Robyn Lazara offered a different perspective, noting that she had a 9-year-old enrolled at Oceanside School No. 3. She said that she was unsure why parents were so focused on the mask mandate this late in the year after their children have been masked for nearly the entire school year already, and said that the opposition to masks is “rooted in misinformation.”
“I disagree with the push to have children no longer have to wear masks at school and camp until they are fully vaccinated against Covid,” she said. “. . . Our young kids aren’t vaccinated yet, so until they are, we need to follow the science and keep them masked in public spaces.”
Over the past few weeks, there have been rallies to end mandatory mask wearing at schools and camps across the state and Nassau County.
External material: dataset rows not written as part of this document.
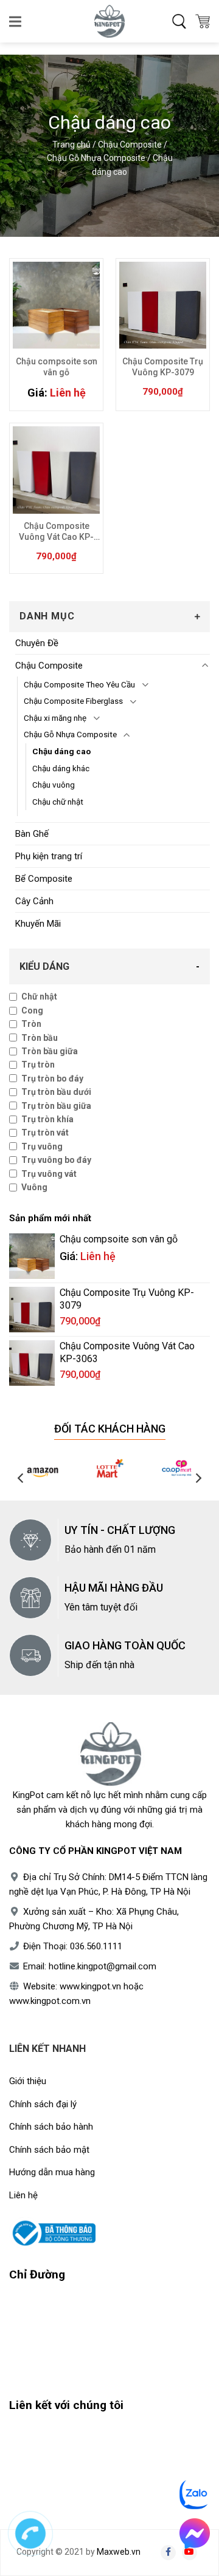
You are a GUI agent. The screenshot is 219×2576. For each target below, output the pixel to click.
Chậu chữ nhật (57, 801)
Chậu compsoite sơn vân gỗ (56, 366)
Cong (32, 1010)
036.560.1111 (96, 1946)
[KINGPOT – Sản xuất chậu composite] (109, 21)
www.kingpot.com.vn (50, 2000)
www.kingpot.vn (90, 1986)
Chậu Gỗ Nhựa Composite (96, 158)
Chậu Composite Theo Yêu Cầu (79, 684)
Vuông (34, 1187)
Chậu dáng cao (61, 751)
On May 26, parents, school board members and legislators hosted a rally at the Theodore Roosevelt Executive and Legislative Building in Mineola, urging officials to unmask children in schools and camps. The group demanded that Cuomo and County Executive Laura Curran lift mask restrictions for children.
The state Department of Health announced last month that only children between ages 2 and 5 were no longer required to wear masks for child care programs, but many parents have pushed for the age limit to be raised, even if older children are not yet eligible for a vaccine.
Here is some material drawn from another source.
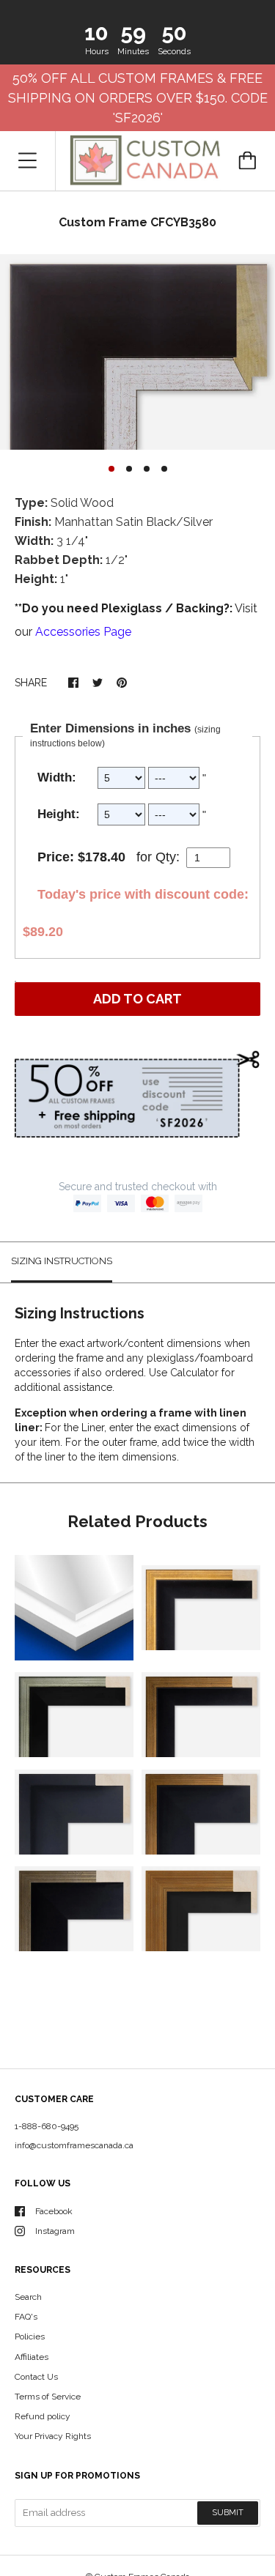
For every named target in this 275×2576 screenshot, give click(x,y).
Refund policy (42, 2416)
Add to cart (137, 998)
The U.S. Food and Drug Administration approved the Pfizer-BioNTech vaccine for those ages 12 to 15 on May 10, and the CDC approved it May 12. Hours later, Cuomo gave it the OK. Those younger than 12, however, are still not eligible for inoculations.
While elected officials and hospitals across Long Island hosted news events when children began receiving the vaccines, many parents have expressed concerns about inoculating their children, and now more have been vocal about not wanting them to wear masks.
Curran said there needs to be clearer guidance on masking children in schools going forward.
“The conflicting messages coming from the state regarding masks in schools are causing confusion for school officials and parents,” she said in a statement. “We need clarification immediately. This decision must be put in the hands of the educators and parents who know their children and particular circumstances best.”